The construction of a sustainable building starts from the foundation: the construction materials. Here are two sustainable construction materials to watch in 2019, and the coming years.
1. Engineered stone
Engineered stone are composite materials made from crushed stone bound together by an adhesive, usually resin, and then polished to a fine sheen. These are a cost-effective alternative to natural stone since the latter has to be sourced in large amounts from mines or quarries.
Also called agglomerate stone, these can come in many forms, including engineered marble stone, engineered quartz, or a mixture of the two. The application depends on the natural stone used. For example, homeowners can use engineered marbles for indoor floorings and walls and quartz-based stone as an alternative to granite, like kitchen countertops.
Industry experts predict that engineered stone will dominate as the countertop surface material to get, rising 4.5 percent yearly and reaching 152 million square feet by 2022. The growth in demand is almost entirely due to sales in residential consumers. The demand for engineered stone exceeded granite, which was formerly the primary material in the luxury residential market.

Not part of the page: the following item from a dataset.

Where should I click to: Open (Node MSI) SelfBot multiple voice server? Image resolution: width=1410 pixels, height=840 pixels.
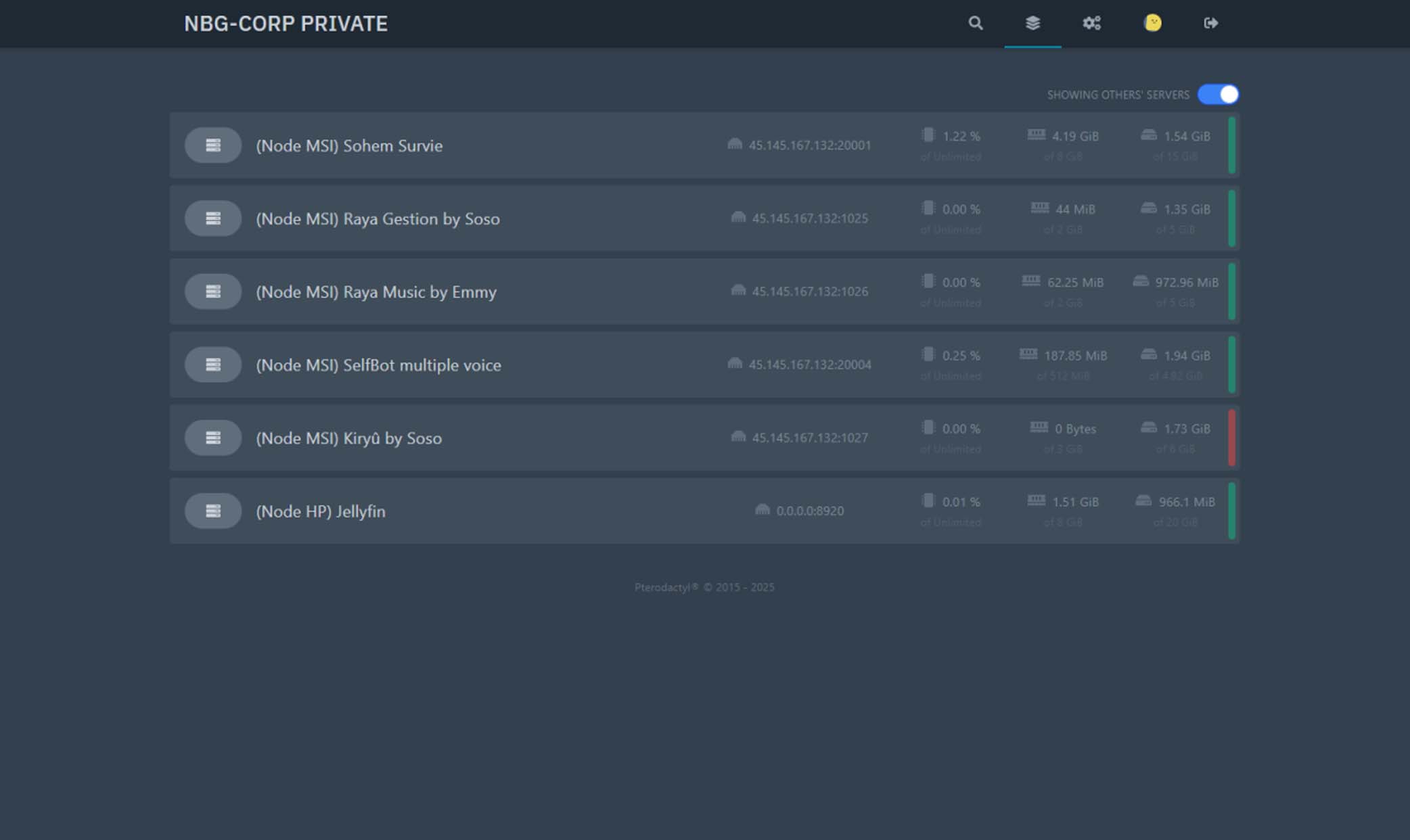(378, 365)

The rising demand for agglomerate stone is due to its greater availability, aesthetic properties, durability and low-maintenance qualities, color uniformity, and a smoother, non-porous surface. Because engineered stone is highly resistant to heat, consumers are quickly seeing the benefit of installing quartz countertops in Utah, Arizona, and other places with a hot, dry climate.
2. Reduced-carbon concrete
Concrete is the center of many discussions regarding carbon-emitting building materials. This is because the chemical and thermal combustion processes involved in cement production contribute 8 percent of the global carbon dioxide emissions. And because concrete is the most widely consumed resource on the planet, second only to water, its carbon emission is a huge problem. Any serious effort to decrease greenhouse gas emissions will require improving concrete’s environmental performance.

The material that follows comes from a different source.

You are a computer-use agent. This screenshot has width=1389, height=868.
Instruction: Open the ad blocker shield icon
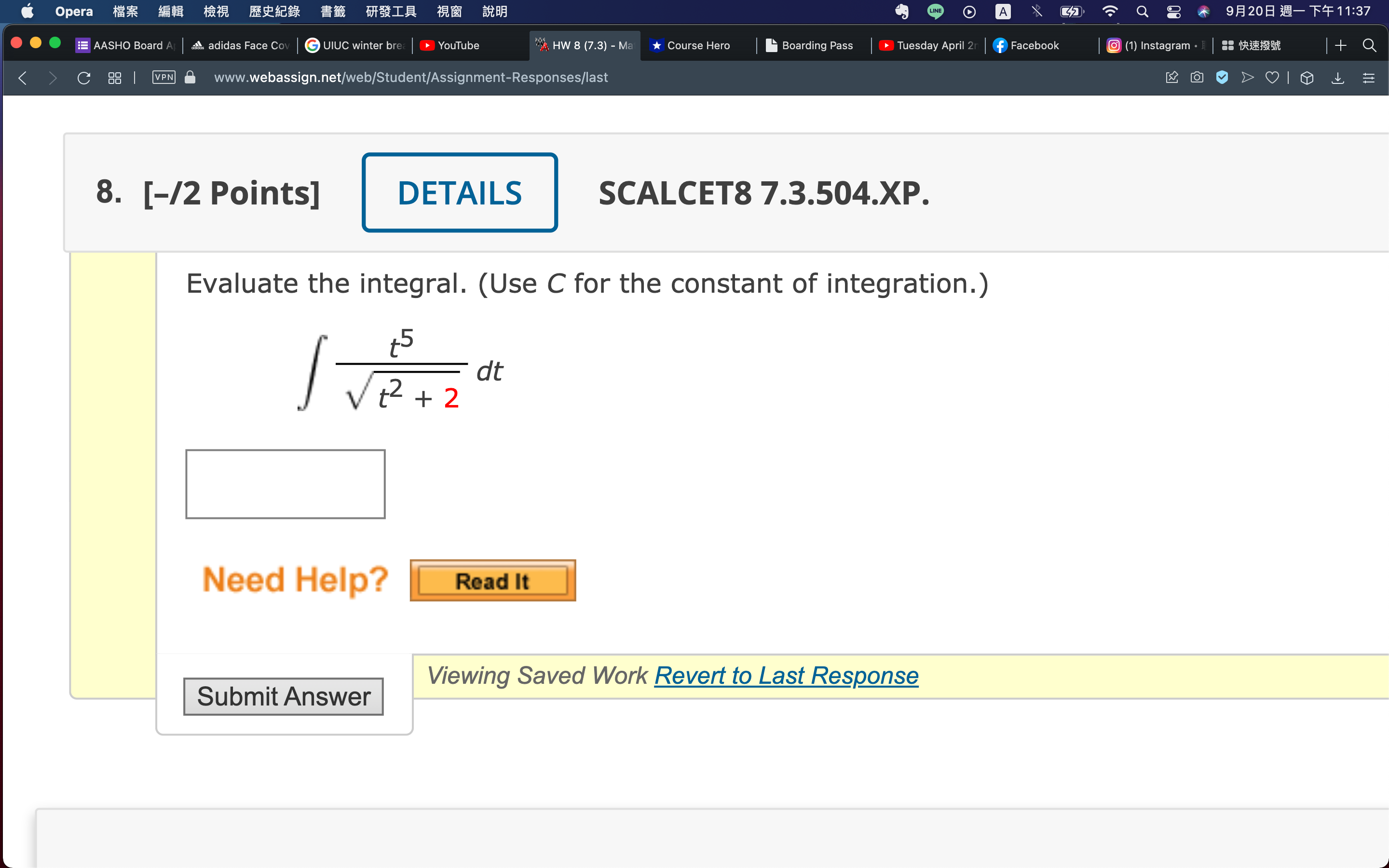point(1222,78)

Solidia Technologies, a New Jersey-based cement technology company, uses a patented cement recipe that produces less carbon dioxide than the industry benchmark, which is Portland cement. Solidia Tech’s chemical process forms calcium-carbonate bonds and silica between cement particles, which results in cement that is stronger than the Portland variety. Solidia’s cement generates 30 percent less greenhouse gas than the usual Portland cement.
The company adds that their cement doesn’t carbon dioxide as it cures, unlike normal cement. Adding up the lowered emissions in the production phase and in the curing part, Solidia’s cement has a total of 70 percent reduction in carbon footprint. This amounts to a 1.5 gigatons worth of savings in carbon dioxide, according to the company.
These are just two of the recent developments and trends in sustainable building materials. With the rising number of innovations in sustainable construction, developers, homeowners, and property owners have a variety of options to make their buildings and establishments kinder to the environment.